TEMPO.CO, Bangkalan - Pengusaha kuliner di Kabupaten Bangkalan, Jawa Timur, mengeluhkan aneka pajak yang harus dibayar kepada Pemerintah Kabupaten Bangkalan. Salah satunya, pajak yang dihitung berdasarkan jumlah piring kotor setiap harinya di restoran atau rumah makan.
"Ini kan aneh, kok pajak dihitung berdasarkan jumlah piring?" ucap Nal, pemilik rumah makan bebek terkenal di Bangkalan, mempertanyakan hal itu, Senin, 23 Februari 2015.
Baca Juga:
Nal menilai pungutan itu memberatkan karena metode pembayarannya terpisah dengan pajak rutin bulanan dan tahunan. "Makanya, kami tidak mau membuka berapa besar pendapatan kami setiap bulan, takut dicatat orang pemerintah. Nanti pajaknya dinaikkan lagi," ujarnya.
Kepala Dinas Pendapatan Kabupaten Bangkalan Setia Budi tidak menampik adanya kebijakan pajak “piring” tersebut. Namun, tutur dia, pajak tersebut bukan dihitung berdasarkan jumlah piring, melainkan berdasarkan jumlah pengunjung setiap harinya. "Pajak ini legal, diatur dalam Undang-Undang Pajak Daerah dan Retribusi.
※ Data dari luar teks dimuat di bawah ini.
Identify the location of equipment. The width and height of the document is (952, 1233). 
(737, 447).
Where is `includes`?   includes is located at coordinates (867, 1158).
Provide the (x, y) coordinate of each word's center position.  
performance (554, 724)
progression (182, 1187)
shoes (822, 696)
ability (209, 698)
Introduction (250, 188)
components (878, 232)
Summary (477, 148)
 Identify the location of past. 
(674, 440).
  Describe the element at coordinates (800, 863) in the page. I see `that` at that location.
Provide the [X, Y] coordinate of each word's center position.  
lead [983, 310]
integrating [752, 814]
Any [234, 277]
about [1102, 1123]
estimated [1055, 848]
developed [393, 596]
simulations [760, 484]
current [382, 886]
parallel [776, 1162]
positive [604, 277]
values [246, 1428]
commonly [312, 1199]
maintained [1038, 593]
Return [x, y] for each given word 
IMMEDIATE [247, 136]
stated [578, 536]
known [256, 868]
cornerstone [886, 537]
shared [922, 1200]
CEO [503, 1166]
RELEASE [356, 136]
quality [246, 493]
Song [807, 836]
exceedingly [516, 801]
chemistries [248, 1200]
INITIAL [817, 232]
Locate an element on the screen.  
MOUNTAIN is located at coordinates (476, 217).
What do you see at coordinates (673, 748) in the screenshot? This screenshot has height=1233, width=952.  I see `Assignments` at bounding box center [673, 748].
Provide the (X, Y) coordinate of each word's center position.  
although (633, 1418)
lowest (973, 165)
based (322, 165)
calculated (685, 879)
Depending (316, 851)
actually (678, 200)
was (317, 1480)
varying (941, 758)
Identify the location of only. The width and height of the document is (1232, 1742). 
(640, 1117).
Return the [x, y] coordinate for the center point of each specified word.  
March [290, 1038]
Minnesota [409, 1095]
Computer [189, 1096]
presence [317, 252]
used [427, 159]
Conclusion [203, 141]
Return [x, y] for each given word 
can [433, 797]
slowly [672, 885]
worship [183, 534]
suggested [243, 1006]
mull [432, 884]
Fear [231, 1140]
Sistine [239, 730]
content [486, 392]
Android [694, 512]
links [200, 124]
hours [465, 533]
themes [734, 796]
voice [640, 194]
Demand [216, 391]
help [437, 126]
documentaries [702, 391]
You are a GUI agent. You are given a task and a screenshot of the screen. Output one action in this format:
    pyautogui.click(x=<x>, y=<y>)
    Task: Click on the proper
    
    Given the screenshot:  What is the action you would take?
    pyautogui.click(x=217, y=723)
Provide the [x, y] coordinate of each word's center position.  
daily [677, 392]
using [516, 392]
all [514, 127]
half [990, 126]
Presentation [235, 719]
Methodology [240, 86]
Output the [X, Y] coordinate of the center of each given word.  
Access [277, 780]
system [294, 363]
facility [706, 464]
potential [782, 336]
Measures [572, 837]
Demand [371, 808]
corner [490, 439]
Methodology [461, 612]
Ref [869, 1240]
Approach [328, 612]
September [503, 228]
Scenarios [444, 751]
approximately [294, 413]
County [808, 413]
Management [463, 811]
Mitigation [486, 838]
Namanya intensifikasi pajak," katanya.
Ia menjelaskan, intensifikasi pajak tidak dibebankan kepada pengusaha restoran. Retribusi itu dibebankan kepada setiap orang yang makan, yang penagihannya melalui pemilik usaha. Besaran retribusi, ujar Setia, 10 persen dari harga hidangan yang dibeli pelanggan. "Kalau harga makannya Rp 12 ribu, maka orang yang makan dikenai pajak Rp 1.200," tuturnya.
Menurut Setia, intensifikasi pajak ini hanya dikenakan kepada pengusaha kuliner yang memiliki banyak pelanggan. Sedangkan restoran yang sepi pembeli tidak dikenai intensifikasi pajak. "Intensifikasi ini besarannya naik setiap tahun," katanya.